American country music artist Patty Loveless has released 16 studio albums, 11 compilation albums, two video albums and 52 singles. Recording a tape of her own music, Loveless signed her first recording contract with MCA Records in 1985. Her self-titled studio album was released in January 1987 and peaked at number 35 on the Billboard Top Country Albums chart. She followed it with her second studio release, If My Heart Had Windows (1988). It peaked at number 33 on the country albums list and spawned her first major country hits: "If My Heart Had Windows" and "A Little Bit in Love". Her third studio album, Honky Tonk Angel (1988), would certify platinum by the Recording Industry Association of America and produced her first number one country hits, "Timber, I'm Falling in Love" and "Chains". Loveless went on to release the studio albums On Down the Line (1990) and Up Against My Heart (1991). Together, both albums produced three top 10 singles including the number three hit "Hurt Me Bad (In a Real Good Way)".

Loveless signed a new contract with Epic Records and released her sixth studio album, Only What I Feel, in April 1993. Reaching number nine on the Top Country Albums chart, number 66 on the Billboard 200, and certifying platinum, it became one of Loveless's most successful albums. The record spawned multiple hit singles, including the number one hit "Blame It on Your Heart" and the top five single "How Can I Help You Say Goodbye". Her platinum-selling seventh album When Fallen Angels Fly (1994) would also reach the top 10 of the country albums chart. All four of its singles reached the top 10 of the Billboard Hot Country Singles & Tracks chart including, "I Try to Think About Elvis" and "You Don't Even Know Who I Am". Her eighth studio release The Trouble with the Truth (1995) produced two more number-one country hits: "You Can Feel Bad" and "Lonely Too Long". The project would also certify platinum in the United States.
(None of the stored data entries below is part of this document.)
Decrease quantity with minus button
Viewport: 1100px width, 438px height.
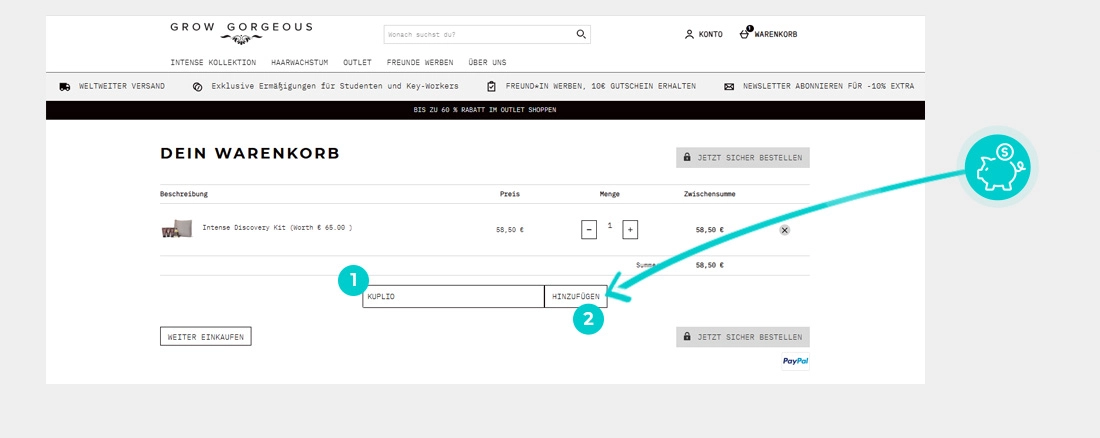coord(589,230)
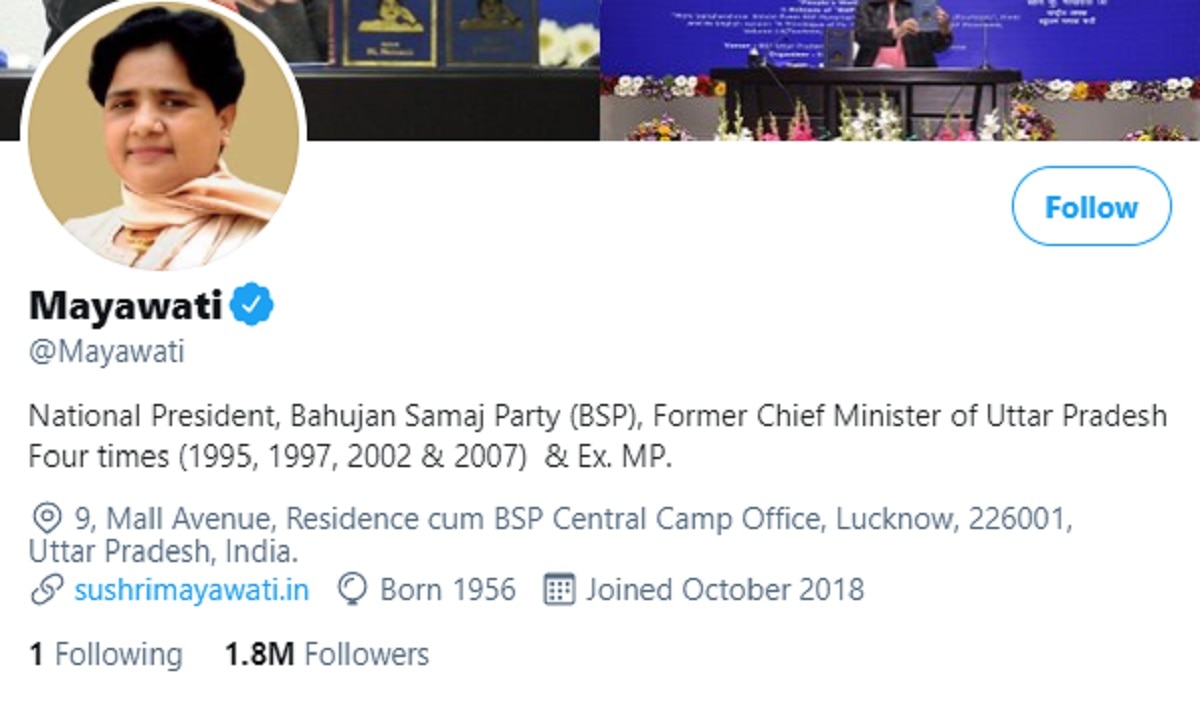Viewport: 1200px width, 703px height.
Task: Click the Joined October 2018 text
Action: 724,589
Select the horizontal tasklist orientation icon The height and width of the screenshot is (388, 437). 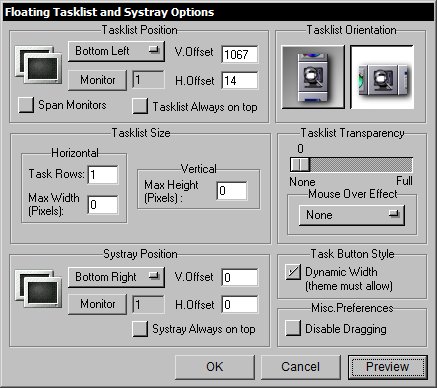pyautogui.click(x=382, y=77)
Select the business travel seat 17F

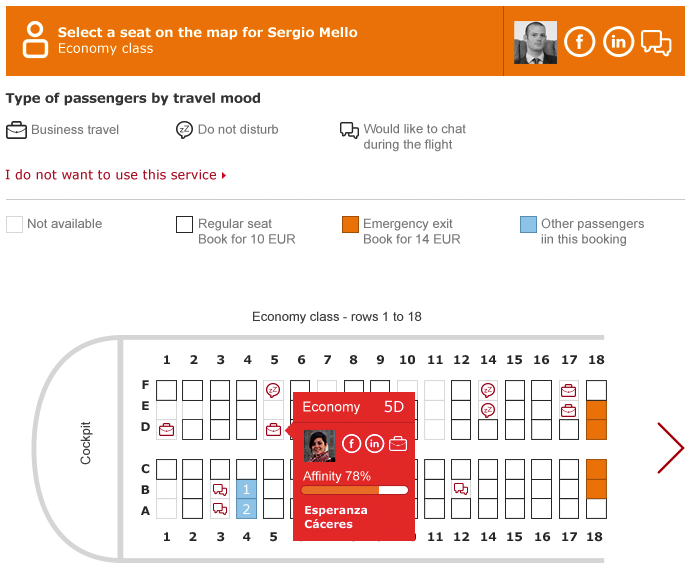click(569, 390)
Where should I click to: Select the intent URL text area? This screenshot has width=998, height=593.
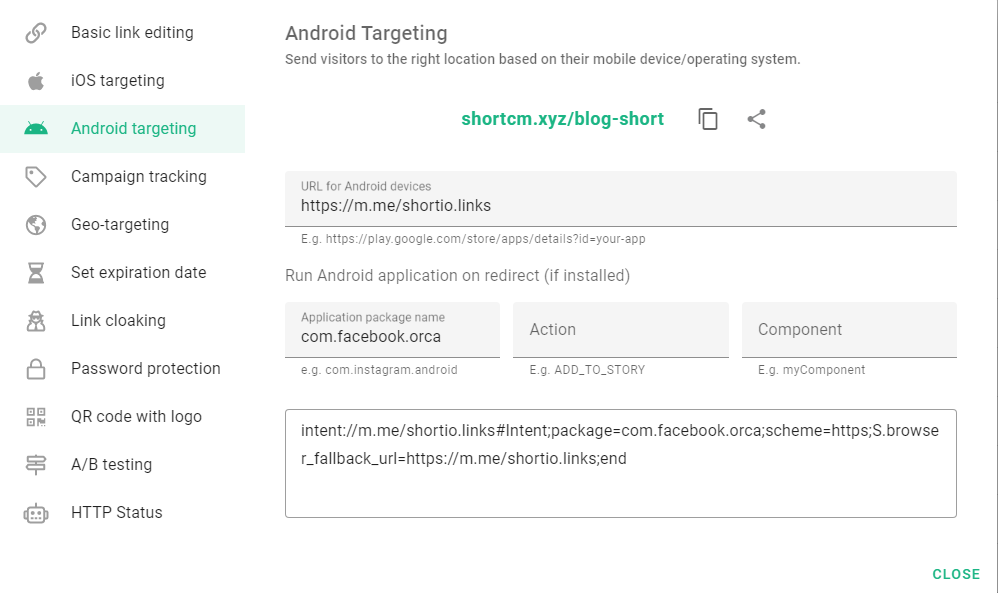coord(620,462)
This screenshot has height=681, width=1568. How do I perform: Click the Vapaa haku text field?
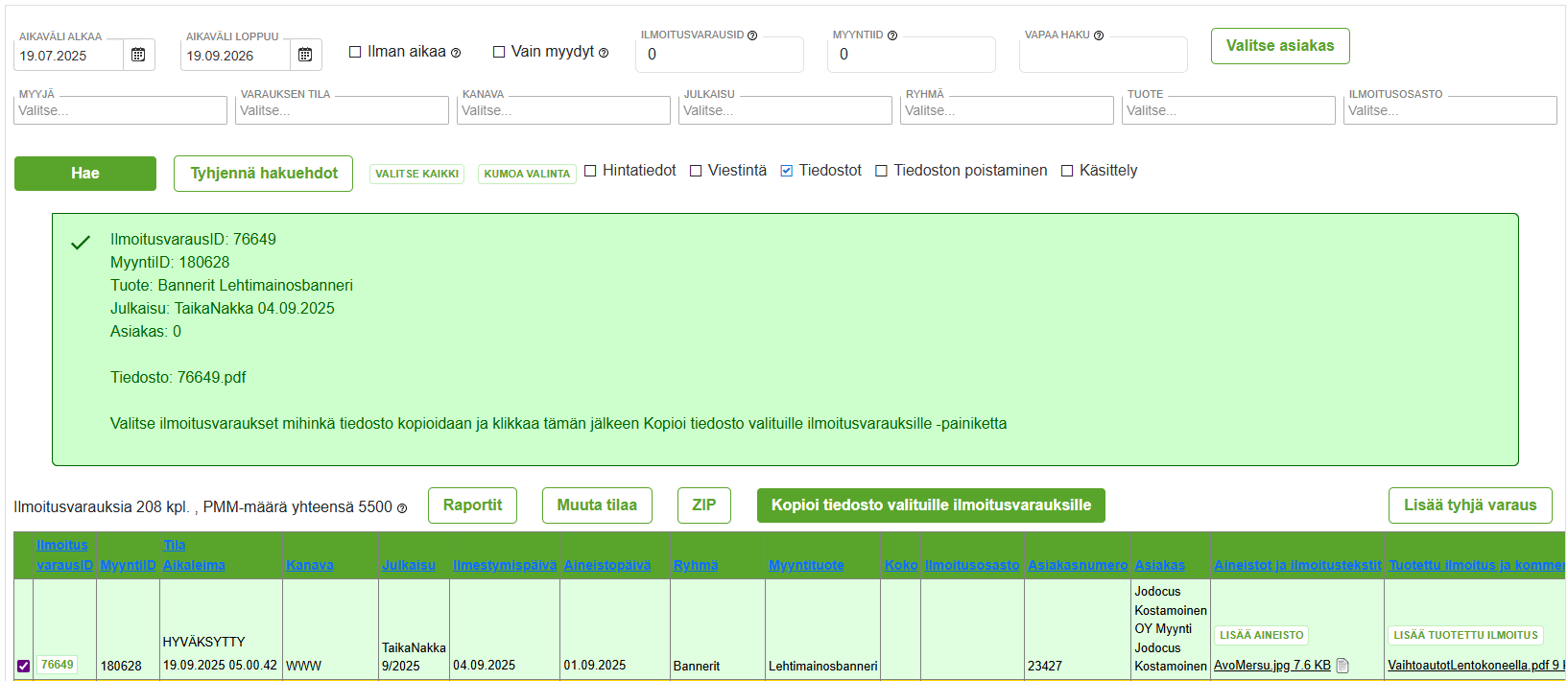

Loveless's ninth studio record entitled Long Stretch of Lonesome (1997) peaked at number nine on the Top Country Albums chart and produced a top-20 hit featuring George Jones. In 1999, Loveless released her first compilation album entitled Classics, which would certify gold in the United States. Following the release of her 10th studio album, Loveless followed in 2001 with the Bluegrass-flavored Mountain Soul. Critically acclaimed, it was followed by a similarly styled holiday album in 2002. Her 13th studio album, On Your Way Home (2003), peaked at number seven on the country albums chart and produced the top 20 hit, "Lovin' All Night". After the release of her fourteenth studio effort, Loveless signed a contract with Saguaro Road Records. She then issued Sleepless Nights (2008), her fifteenth studio album. Her most recent studio album, Mountain Soul II (2009), reached number 19 on the Top Country Albums chart.

==Albums==
===Studio albums===

List of albums, with selected chart positions and certifications, showing all relevant details
| Title | Album details | Peak chart positions |  |  |  | Certifications |
| US | US Cou. | US Blu. | CAN Cou. |
| Patty Loveless | Released: January 1987; Label: MCA; Format: LP, cassette, CD; | — | 35 | — | — |  |
| If My Heart Had Windows | Released: January 25, 1988; Label: MCA; Format: LP, cassette, CD; | — | 33 | — | — |  |
| Honky Tonk Angel | Released: October 1, 1988; Label: MCA; Format: LP, cassette, CD; | — | 7 | — | 9 | MC: Gold; RIAA: Platinum; |
| On Down the Line | Released: May 15, 1990; Label: MCA; Format: LP, cassette, CD; | — | 12 | — | — | RIAA: Gold; |
| Up Against My Heart | Released: September 3, 1991; Label: MCA; Format: Cassette, CD; | 151 | 27 | — | — |  |
| Only What I Feel | Released: April 20, 1993; Label: Epic; Format: Cassette, CD; | 63 | 9 | — | — | MC: Gold; RIAA: Platinum; |
| When Fallen Angels Fly | Released: August 23, 1994; Label: Epic; Format: Cassette, CD; | 60 | 8 | — | — | MC: Platinum; RIAA: Platinum; |
| The Trouble with the Truth | Released: January 23, 1996; Label: Epic; Format: Cassette, CD; | 86 | 10 | — | 16 | MC: Gold; RIAA: Platinum; |
| Long Stretch of Lonesome | Released: September 30, 1997; Label: Epic; Format: Cassette, CD; | 68 | 9 | — | 31 | MC: Gold; RIAA: Gold; |
| Strong Heart | Released: August 29, 2000; Label: Epic; Format: Cassette, CD; | 126 | 13 | — | 24 |  |
| Mountain Soul | Released: June 26, 2001; Label: Epic; Format: Cassette, CD; | 159 | 19 | 5 | — |  |
| Bluegrass & White Snow: A Mountain Christmas | Released: October 29, 2002; Label: Epic; Format: Cassette, CD; | 172 | 20 | 2 | — |  |
| On Your Way Home | Released: September 16, 2003; Label: Epic; Format: Cassette, CD; | 77 | 7 | — | — |  |
| Dreamin' My Dreams | Released: September 13, 2005; Label: Epic; Format: CD, music download; | 175 | 29 | — | — |  |
| Sleepless Nights | Released: September 9, 2008; Label: Saguaro Road; Format: CD, music download; | 86 | 13 | — | — |  |
| Mountain Soul II | Released: September 29, 2009; Label: Saguaro Road; Format: CD, music download; | 91 | 19 | 1 | — |  |
"—" denotes a recording that did not chart or was not released in that territory.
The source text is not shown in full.